Stored dataset items:
• • • • •
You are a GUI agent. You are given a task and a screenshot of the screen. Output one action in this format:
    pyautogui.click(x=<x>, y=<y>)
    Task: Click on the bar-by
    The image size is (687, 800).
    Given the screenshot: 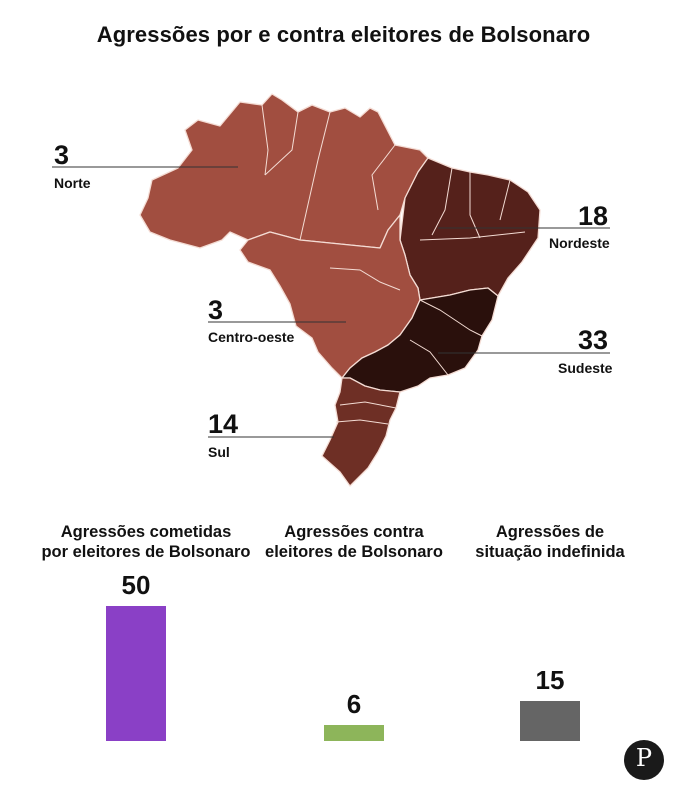 What is the action you would take?
    pyautogui.click(x=136, y=674)
    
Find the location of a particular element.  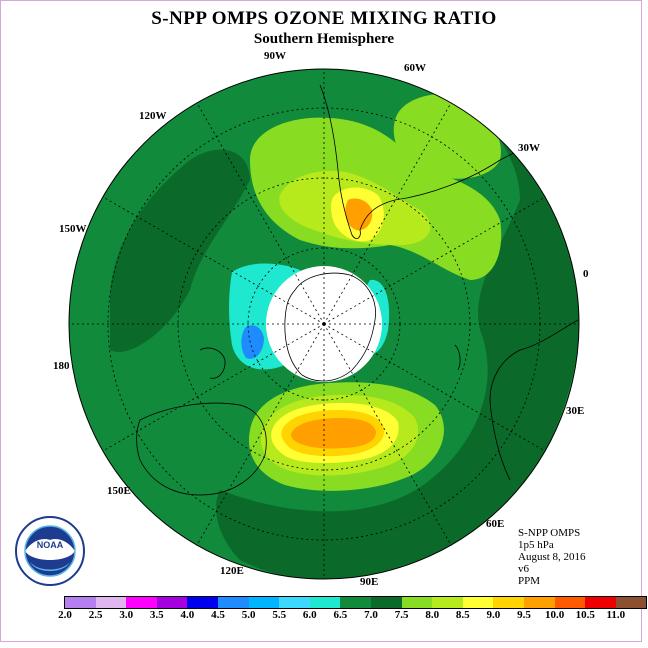

info-block: S-NPP OMPS 1p5 hPa August 8, 2016 v6 PPM is located at coordinates (552, 557).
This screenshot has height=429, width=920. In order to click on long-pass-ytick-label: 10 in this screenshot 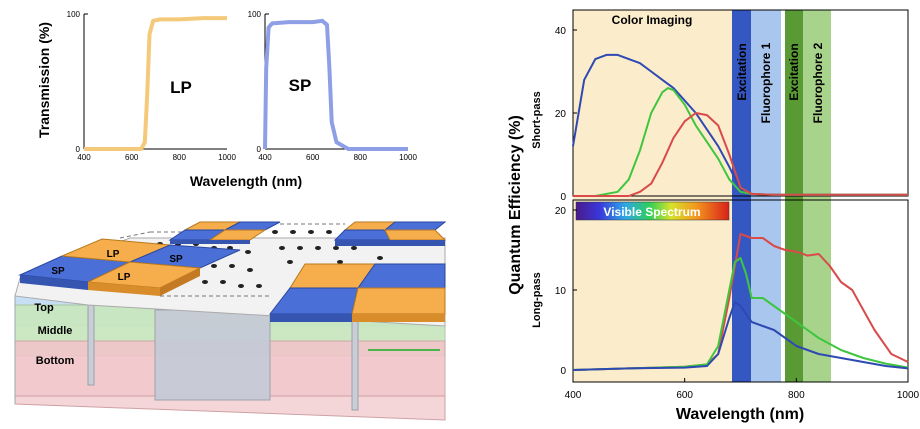, I will do `click(561, 292)`.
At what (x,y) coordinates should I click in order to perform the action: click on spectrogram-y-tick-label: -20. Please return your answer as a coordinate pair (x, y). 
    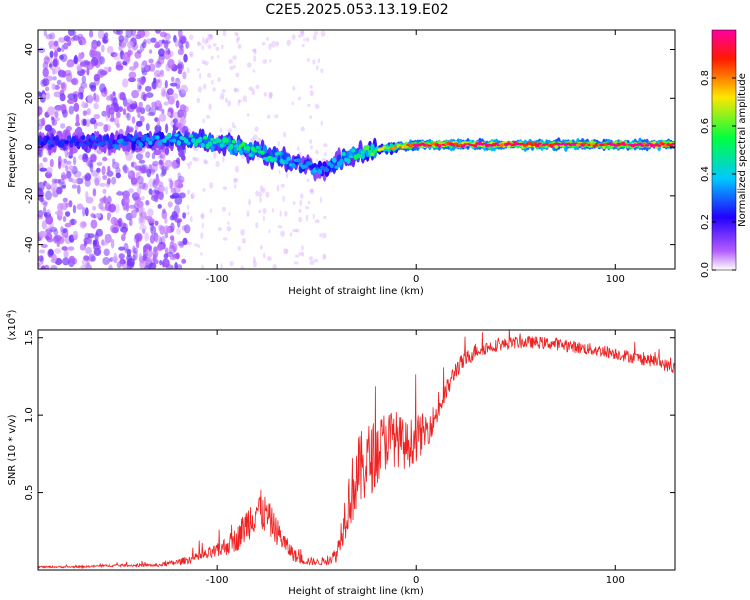
    Looking at the image, I should click on (30, 196).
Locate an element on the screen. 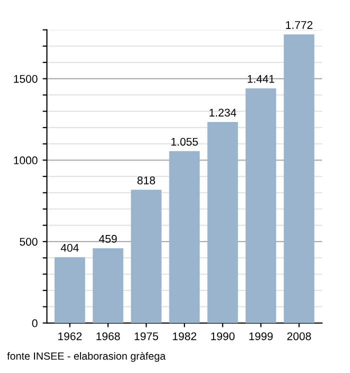 The image size is (350, 373). x-tick-label: 1962 is located at coordinates (70, 336).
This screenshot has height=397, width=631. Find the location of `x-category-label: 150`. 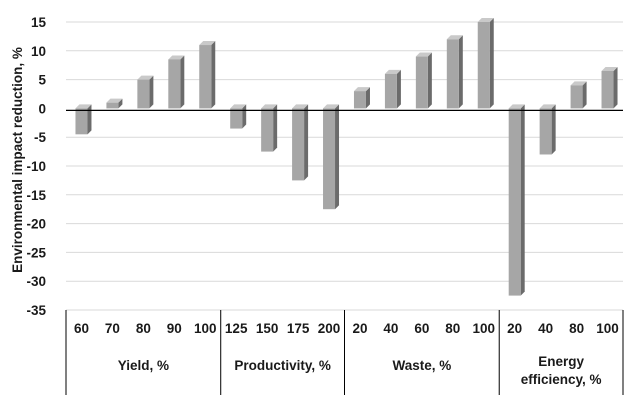

x-category-label: 150 is located at coordinates (268, 328).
• • • • •
[WORK REQUIRED]: Could you update the listing from the line with "This screenshot has height=397, width=631." through the end of the listing so that "Find the location of" becomes "Locate" and nothing else changes? Return only those lines, and leave the pictures out.

[ANSWER BOX]:
This screenshot has height=397, width=631. Locate `x-category-label: 150`. 

x-category-label: 150 is located at coordinates (268, 328).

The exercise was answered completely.